Самое тут и было больное место…
Видал Громов: кто-то там балуется, ворует… Но зато другой так честность блюдет, что рядом с ним о воровстве и подумать-то стыдно!.. Тот же Петрухин, бригадир, или прораб с соседнего — татарин Рамзанов, или вон Крепкогонов Иван — да мало ли!
Да только в том-то вся и штука: на Шидловского тоже раньше разве подумал бы?..
А теперь Громов и этим временами не верит. Сидели недавно в управлении у начальника, и Громов зырк все да зырк на Рамзанова, мужик-то тот добрый, на него всегда посмотреть хорошо.
А тот перегнулся к Громову через стол, смеется:
— Чего так на меня уставился, Коля-Николай?.. Как будто я украл у тебя что!
С подозрением смотрел на него Громов, выходит, вот оно!

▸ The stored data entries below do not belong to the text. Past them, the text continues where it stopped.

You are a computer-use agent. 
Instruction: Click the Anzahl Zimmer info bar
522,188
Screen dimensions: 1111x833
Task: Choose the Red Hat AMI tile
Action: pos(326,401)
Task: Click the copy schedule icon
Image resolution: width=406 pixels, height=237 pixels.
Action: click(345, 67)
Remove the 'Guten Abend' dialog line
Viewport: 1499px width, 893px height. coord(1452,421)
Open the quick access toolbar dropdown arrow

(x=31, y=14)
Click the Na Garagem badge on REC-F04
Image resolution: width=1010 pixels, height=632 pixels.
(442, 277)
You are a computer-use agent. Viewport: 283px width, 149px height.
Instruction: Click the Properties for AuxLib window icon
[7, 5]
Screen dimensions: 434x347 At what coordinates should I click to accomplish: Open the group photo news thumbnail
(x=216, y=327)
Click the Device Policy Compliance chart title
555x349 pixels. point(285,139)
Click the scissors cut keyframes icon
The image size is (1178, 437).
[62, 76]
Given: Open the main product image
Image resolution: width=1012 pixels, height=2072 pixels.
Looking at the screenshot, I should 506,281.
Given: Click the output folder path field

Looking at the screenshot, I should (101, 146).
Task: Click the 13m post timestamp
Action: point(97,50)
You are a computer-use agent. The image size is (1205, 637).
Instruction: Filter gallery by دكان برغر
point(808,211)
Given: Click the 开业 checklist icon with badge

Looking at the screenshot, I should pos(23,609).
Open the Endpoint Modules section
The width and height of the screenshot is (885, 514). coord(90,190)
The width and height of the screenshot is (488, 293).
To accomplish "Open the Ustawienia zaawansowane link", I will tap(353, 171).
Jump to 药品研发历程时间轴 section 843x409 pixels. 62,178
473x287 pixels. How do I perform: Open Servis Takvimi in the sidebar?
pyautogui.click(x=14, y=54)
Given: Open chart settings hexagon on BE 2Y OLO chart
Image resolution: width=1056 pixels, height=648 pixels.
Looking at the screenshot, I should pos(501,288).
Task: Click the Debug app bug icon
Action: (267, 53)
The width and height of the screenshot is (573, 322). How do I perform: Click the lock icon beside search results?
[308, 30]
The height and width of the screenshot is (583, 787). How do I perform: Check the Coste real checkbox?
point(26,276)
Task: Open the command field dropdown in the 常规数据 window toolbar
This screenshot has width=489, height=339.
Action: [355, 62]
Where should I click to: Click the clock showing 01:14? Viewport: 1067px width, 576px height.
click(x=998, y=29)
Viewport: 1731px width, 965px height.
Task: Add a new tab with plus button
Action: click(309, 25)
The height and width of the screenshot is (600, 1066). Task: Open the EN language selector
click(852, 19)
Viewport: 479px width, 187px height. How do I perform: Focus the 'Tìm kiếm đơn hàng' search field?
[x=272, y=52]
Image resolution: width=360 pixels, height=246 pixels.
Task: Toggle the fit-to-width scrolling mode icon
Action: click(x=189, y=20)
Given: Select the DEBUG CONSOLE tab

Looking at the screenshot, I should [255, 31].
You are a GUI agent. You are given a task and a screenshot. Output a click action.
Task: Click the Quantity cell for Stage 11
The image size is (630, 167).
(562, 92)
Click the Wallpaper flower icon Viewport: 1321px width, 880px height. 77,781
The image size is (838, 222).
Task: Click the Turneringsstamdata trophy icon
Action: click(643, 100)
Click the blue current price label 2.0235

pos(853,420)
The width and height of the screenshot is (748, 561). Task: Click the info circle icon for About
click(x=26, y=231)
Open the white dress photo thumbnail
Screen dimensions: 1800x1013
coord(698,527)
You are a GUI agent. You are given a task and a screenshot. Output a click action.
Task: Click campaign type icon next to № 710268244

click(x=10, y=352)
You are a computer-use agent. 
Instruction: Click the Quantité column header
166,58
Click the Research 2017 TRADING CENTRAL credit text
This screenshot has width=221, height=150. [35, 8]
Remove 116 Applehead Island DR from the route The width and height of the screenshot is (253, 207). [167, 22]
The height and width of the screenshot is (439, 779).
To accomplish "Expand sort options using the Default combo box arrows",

Ритка была единственным человеком, которому он все рассказал, хоть и не ожидал от нее какого-нибудь такого совета, и она все поддакивала ему в его немногословных рассуждениях о Шидловском; но когда она, как ему показалось, принималась защищать начальника, у Громова это вызывало злость, и злость эта ставила все на свои места, и все тогда было ясно и просто.
Крал Шидловский?.. Ну крал. Дак чего ж тут, туда его!..
Брать на себя перерасход, наводить тумана в конторе? С таким, мол, народом и правда… Сами не дали сторожа, чего теперь без толку ляскать? Теперь подписать убытки, да и дело с концом! В первый раз, что ли? Все грамотные.
А тогда и самому ножик в карман, да поздно ночью на край поселка…
Работягу, правда, жалко, у него и так денег мало. Ну зато государство богатое. Решетку вырвать, что у кассирши, да аванс для всего управления — в карман.
Нельзя, что ли, если Шидловскому можно?..
И опять вспоминал Громов и то собрание в Микешине, на котором его бригаду стыдил Шидловский за растащиловку, и тот случай, когда комсомольский патруль у старика Богданова досточки в электричке поотбирал…
То и воровством-то считать нельзя — так, работал старик дома, больше для удовольствия. Он краснодеревщик сам, а тут, в опалубщиках, работа грубая, ума, что там ни говори, много не надо. Вот старик Богданов досточек в перекуры напилит, свяжет ладненько — и с собой. Тому, глядишь, полочку, этому — шкафик или еще что. У кого день рождения в бригаде, начнут мараковать: что подарить бы? А у Богданова уже есть подарок: «Я ему, — говорит, — стульчик для пацана подарю, с дырочкой».
Оно такому стульчику цена — пятак в базарный день, да попробуй в магазине достань.